Heteroscedastic Linear Mixed Models with glmmTMB(dispformula=) and nlme::lme(weights=varIdent(form=))

Author

Lukas Graz

Published

December 4, 2024

Summary:

Example:

glmmTMB(y ~ trt + (1|id), data = D, dispformula = ~trt)

nlme::lme(y ~ trt, random = ~1|id, 
          weights = varIdent(form = ~1|trt))

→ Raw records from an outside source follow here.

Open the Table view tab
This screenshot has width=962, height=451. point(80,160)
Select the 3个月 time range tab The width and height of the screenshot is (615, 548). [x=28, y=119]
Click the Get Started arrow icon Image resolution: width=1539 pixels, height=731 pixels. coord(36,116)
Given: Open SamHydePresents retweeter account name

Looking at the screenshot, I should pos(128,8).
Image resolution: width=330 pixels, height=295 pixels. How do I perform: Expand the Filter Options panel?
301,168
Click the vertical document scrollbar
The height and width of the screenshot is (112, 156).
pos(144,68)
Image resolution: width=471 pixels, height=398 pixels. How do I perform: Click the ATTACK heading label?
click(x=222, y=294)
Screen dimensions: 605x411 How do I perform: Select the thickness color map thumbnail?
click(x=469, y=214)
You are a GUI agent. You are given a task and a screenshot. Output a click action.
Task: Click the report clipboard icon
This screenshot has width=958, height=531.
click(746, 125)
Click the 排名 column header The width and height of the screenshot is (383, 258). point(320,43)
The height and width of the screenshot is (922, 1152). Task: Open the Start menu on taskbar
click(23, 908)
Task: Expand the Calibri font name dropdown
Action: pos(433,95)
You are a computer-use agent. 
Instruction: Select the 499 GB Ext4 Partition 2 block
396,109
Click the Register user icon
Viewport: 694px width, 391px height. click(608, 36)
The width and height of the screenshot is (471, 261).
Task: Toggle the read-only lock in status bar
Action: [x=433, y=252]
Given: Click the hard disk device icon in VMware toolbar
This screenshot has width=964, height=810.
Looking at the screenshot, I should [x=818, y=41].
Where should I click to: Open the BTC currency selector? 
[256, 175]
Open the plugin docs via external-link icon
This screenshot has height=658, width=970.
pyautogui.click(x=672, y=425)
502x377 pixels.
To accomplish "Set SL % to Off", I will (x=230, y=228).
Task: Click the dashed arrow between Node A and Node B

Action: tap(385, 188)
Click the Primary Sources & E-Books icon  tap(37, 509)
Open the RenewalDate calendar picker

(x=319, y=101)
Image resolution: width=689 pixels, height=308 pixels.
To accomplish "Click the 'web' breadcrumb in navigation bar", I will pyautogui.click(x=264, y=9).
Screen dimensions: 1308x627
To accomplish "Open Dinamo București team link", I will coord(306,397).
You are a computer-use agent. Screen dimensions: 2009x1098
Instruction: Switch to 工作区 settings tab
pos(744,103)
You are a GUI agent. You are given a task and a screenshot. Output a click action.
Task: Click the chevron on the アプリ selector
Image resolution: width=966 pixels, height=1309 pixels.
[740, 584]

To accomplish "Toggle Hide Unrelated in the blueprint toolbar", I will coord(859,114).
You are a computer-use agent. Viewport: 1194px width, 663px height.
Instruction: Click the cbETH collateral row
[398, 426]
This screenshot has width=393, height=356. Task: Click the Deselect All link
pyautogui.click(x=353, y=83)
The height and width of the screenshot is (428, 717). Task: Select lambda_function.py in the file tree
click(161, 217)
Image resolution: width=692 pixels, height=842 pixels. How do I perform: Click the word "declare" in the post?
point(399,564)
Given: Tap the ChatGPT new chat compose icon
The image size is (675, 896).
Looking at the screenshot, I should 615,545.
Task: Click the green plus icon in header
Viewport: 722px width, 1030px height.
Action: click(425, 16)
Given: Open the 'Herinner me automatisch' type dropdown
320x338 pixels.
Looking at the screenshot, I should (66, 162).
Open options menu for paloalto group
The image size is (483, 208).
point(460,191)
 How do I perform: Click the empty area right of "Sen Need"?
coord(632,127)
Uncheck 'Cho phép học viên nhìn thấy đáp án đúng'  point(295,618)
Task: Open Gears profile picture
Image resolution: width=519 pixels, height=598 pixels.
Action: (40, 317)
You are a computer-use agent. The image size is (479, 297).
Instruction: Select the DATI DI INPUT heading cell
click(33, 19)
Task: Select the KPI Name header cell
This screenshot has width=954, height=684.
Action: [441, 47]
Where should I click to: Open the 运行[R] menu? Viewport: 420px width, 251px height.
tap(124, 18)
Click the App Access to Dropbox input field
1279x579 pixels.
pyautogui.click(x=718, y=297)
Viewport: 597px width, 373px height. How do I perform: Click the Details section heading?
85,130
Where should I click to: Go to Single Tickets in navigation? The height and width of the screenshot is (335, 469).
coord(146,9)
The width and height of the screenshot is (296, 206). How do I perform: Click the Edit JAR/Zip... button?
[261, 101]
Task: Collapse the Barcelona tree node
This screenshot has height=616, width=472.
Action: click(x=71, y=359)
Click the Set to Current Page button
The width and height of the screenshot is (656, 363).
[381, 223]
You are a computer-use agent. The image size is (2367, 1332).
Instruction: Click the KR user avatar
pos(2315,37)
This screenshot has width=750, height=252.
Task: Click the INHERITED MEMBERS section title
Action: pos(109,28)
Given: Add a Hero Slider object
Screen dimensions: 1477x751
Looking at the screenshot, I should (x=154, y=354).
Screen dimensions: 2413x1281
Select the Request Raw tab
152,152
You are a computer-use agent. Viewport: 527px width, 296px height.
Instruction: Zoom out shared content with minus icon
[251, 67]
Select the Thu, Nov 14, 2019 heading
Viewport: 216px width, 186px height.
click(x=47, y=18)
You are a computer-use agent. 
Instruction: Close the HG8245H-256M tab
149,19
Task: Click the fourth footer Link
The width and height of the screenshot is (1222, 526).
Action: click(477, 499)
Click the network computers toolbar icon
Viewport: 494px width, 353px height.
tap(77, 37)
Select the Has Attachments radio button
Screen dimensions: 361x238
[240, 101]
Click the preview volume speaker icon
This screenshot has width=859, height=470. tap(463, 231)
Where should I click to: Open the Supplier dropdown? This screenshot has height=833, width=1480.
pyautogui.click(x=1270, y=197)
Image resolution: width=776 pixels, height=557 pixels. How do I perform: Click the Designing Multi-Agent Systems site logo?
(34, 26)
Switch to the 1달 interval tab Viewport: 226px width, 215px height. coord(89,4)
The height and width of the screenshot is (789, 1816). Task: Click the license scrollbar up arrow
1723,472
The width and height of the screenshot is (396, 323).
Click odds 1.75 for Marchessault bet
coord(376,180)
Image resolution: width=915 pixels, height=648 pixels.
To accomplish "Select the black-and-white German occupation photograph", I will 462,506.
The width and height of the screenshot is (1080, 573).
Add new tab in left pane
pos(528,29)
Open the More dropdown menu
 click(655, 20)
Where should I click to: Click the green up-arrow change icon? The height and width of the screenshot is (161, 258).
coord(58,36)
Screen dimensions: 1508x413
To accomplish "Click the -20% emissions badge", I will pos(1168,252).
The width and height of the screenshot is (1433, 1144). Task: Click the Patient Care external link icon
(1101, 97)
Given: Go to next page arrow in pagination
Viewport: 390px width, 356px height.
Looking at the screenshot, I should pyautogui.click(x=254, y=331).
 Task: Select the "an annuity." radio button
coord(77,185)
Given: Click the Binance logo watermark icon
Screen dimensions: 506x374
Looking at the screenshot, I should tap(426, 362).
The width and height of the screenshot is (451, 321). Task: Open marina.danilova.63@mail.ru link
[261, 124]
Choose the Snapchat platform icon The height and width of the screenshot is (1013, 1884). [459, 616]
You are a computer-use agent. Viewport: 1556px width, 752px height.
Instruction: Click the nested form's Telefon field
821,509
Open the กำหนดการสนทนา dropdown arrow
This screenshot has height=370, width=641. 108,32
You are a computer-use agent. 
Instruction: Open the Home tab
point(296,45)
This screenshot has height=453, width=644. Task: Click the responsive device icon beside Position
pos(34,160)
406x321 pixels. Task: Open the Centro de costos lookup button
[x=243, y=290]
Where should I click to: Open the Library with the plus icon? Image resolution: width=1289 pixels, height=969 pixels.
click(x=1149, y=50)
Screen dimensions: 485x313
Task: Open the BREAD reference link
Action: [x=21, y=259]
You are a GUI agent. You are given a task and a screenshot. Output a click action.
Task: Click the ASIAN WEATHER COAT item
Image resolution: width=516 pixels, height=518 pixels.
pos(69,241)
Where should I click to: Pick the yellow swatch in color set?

Note: Before modelling heteroscedastic LMM try:

R Functions

Data Simulation

Code
library(simr)
library(glmmTMB) 
library(nlme)
library(lmerTest)
library(car)
library(ggplot2)


# Design Matrix
X <- data.frame(
  id  = as.factor(rep(1:40, each = 10)),
  trt = as.factor(rep(c("A", "B", "C", "D"), each = 100))
)

# Make it unbalanced
set.seed(123)
X <- X[-sample(101:300, 130, replace=FALSE),]
# xtabs(~id+trt,X)

# create NULL-lmer-model
model <- makeLmer(y ~ trt + (1|id), 
  fixef=  c(0,0,0,0),
  VarCorr = 9,
  data = X, 
  sigma = 1
  )

# heteroscedastic response
get_hetero_data <- function(n) {
  D <- X
  D$y <- simulate(model, 1)[[1]]
  grpCD <- D$trt %in% c("C", "D")
  D$y[grpCD] <- D$y[grpCD] + rnorm(sum(grpCD), 0, 4)
  return(D)
}

# homoscedastic response
get_homo_data <- function(n) {
  D <- X
  D$y <- simulate(model, 1)[[1]]
  return(D)
}

Analysis

analysis functions code
anova.glmmTMB <- glmmTMB:::Anova.glmmTMB

analysis <- function(nsim = 500, 
                    data_fun = get_hetero_data, 
                    model_fun = glmmTMB, 
                    disp = FALSE){
  # seed <- 123
  PVALs <- parallel::mclapply(1:nsim, \(seed){
      set.seed(seed)
      D <- data_fun()
      if(disp){
        if(identical(model_fun,nlme::lme)){
          fit <- lme(y ~ trt, random = ~1|id, data = D, weights = varIdent(form = ~1|trt))
        } else {
          fit <- model_fun(y ~ trt + (1|id), data = D,  dispformula = ~trt)
        }
      } else {
        if(identical(model_fun,nlme::lme)){
          fit <- lme(y ~ trt, random = ~1|id, data = D)
        } else {
          fit <- model_fun(y ~ trt + (1|id), data = D)
        }
      }
      A <- anova(fit)
      C <- if(identical(model_fun, glmmTMB)) coef(summary(fit))$cond else coef(summary(fit))
      c(anova=A["trt", ncol(A)], `trt(C-A)`=C["trtC", ncol(C)])
  }) |> simplify2array()
  print(knitr::kable(as.data.frame(rbind(
    `fraction(PVALs < .05)` = rowMeans(PVALs < 0.05),
    `binom.test(p = .05)` = apply(PVALs < 0.05, 1, function(x) binom.test(sum(x), nsim, 0.05)$p.value) |> signif(2)
  ))))
  
  PVALS_long <- tidyr::pivot_longer(as.data.frame(t(PVALs)), cols = everything(), names_to = "test", values_to = "PVALs")
  ggplot(PVALS_long, aes(PVALs, group=test, col=test)) + 
    stat_ecdf() + geom_abline(slope=1, intercept=0, col="black") +
    geom_vline(xintercept = 0.05, col="black", linetype="dashed") + scale_x_sqrt() +
     scale_y_sqrt() + ggtitle("ECDF of p-values (sqrt-sqrt scale)")
}

Visualize Data

Raw heteroscedastic Data

set.seed(123)
Dat_hetero <- get_hetero_data()
ggplot(Dat_hetero, aes(x=trt, y=y, group=id)) + geom_boxplot()

Raw homoscedastic Data

ggplot(get_homo_data(), aes(x=trt, y=y, group=id)) + geom_boxplot()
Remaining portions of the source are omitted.